News Feature | March 26, 2014

Bipolar Disorder Benefits from Stem Cell Research

By Liisa Vexler

University of Michigan scientists have managed to create brain cells from embryonic-like stem cells that they have grown from individuals with bipolar disorder, and these brain cells are providing insight into some of the mysteries of the psychiatric condition. The new cells, which maintain the specific genetic information from the patients’ own cells, show different characteristics and behaviors than those from individuals without bipolar disorder.

“Already, we see that cells from people with bipolar disorder are different in how often they express certain genes, how they differentiate into neurons, how they communicate, and how they respond to lithium," said lead scientist Sue O'Shea. The study published in Translational Psychiatry is one of the first to use stem cell research to examine a patient’s own cells to learn more about his or her medical condition.

Diseases of the mind are some of the hardest to study since the living brain is still such an enigma. Trying to create mental illness in laboratory animal experiments is difficult since determining presence of the disease is not specific.

In this study, researchers looked at induced pluripotent stem cells, also known as iPS cells. These cells are transformed from ordinary human skin cells into their state as just-conceived embryonic cells. The Michigan research team demonstrated differences in cell behavior between the cells taken from patients with bipolar disorder and those without the disorder. The cells they used became pluripotent, which means they can be transformed or “tricked” into becoming any type of cell. In this case, they were turned into neurons, a type of brain cell. “This gives us a model that we can use to examine how cells behave as they develop into neurons,” O’Shea explained.

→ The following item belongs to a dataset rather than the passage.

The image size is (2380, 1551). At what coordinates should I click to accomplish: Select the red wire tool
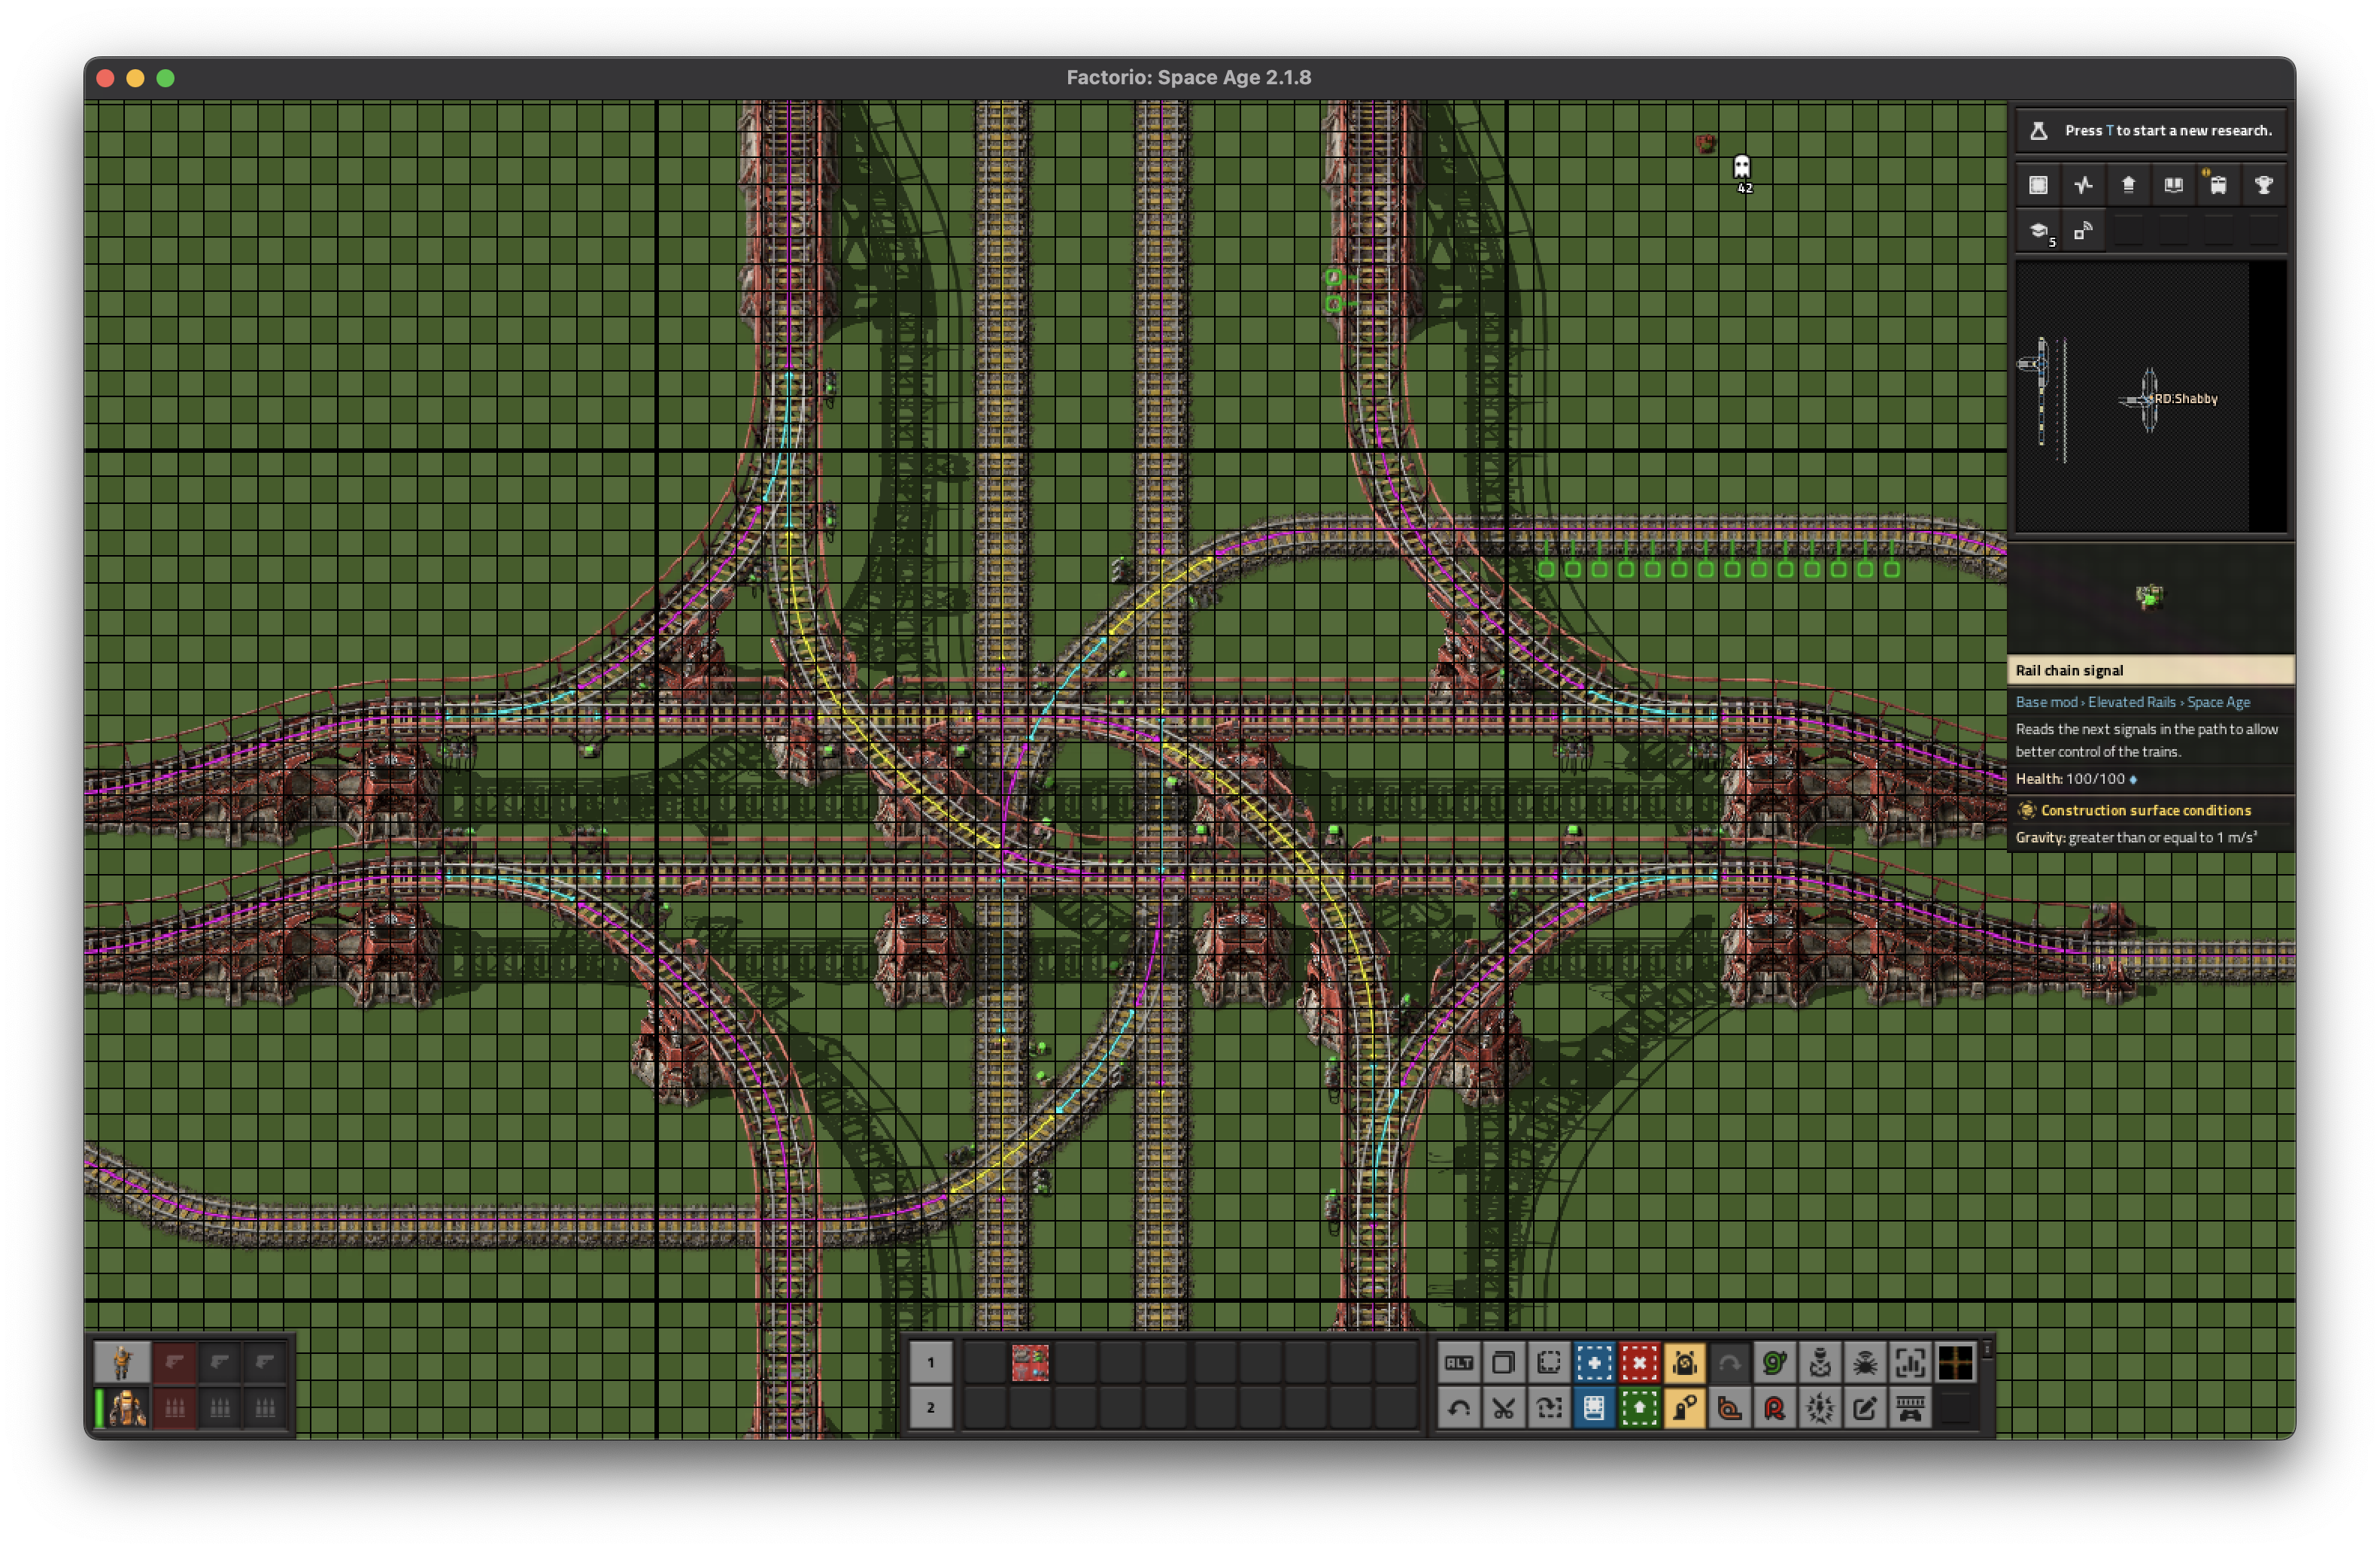1774,1408
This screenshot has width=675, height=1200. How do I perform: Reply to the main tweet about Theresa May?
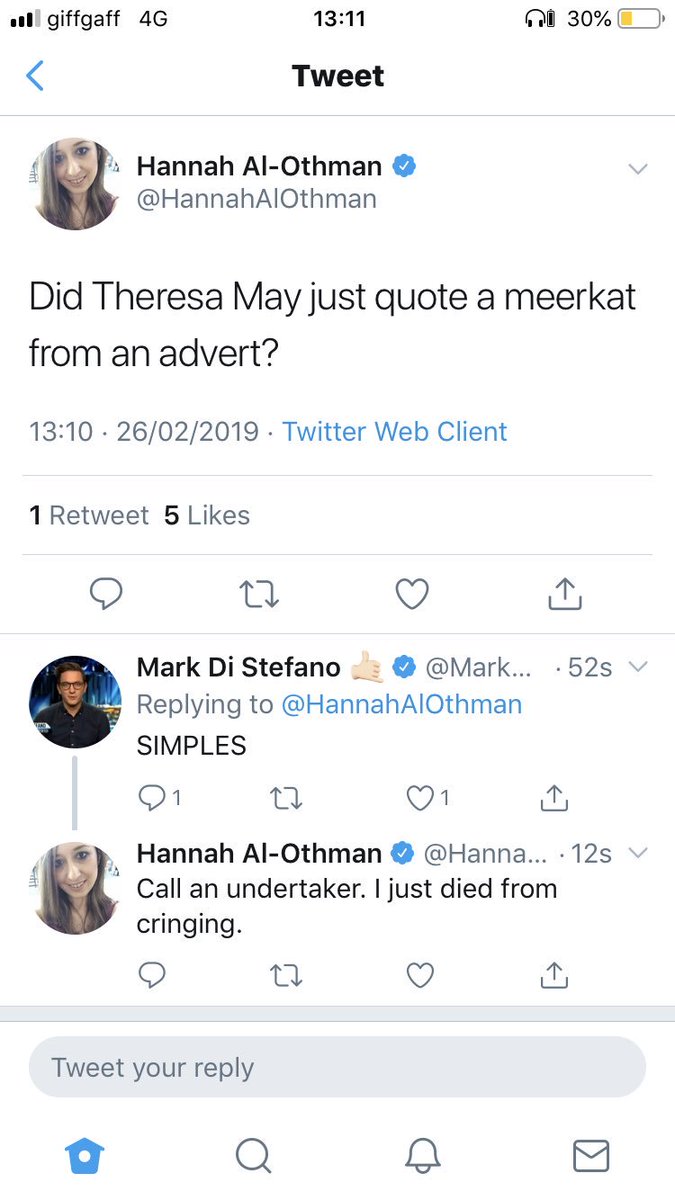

Bipolar disorder, known as manic-depression in the past, affects approximately three percent of the world’s population. It is hereditary and is distinguished by distinct mood swings from depression to elation. According to the National Institute on Mental Health, in about 50% of cases, bipolar disorder takes hold before the patient turns 25. Existing treatments are still hit and miss and include lithium, antidepressants and antipsychotics.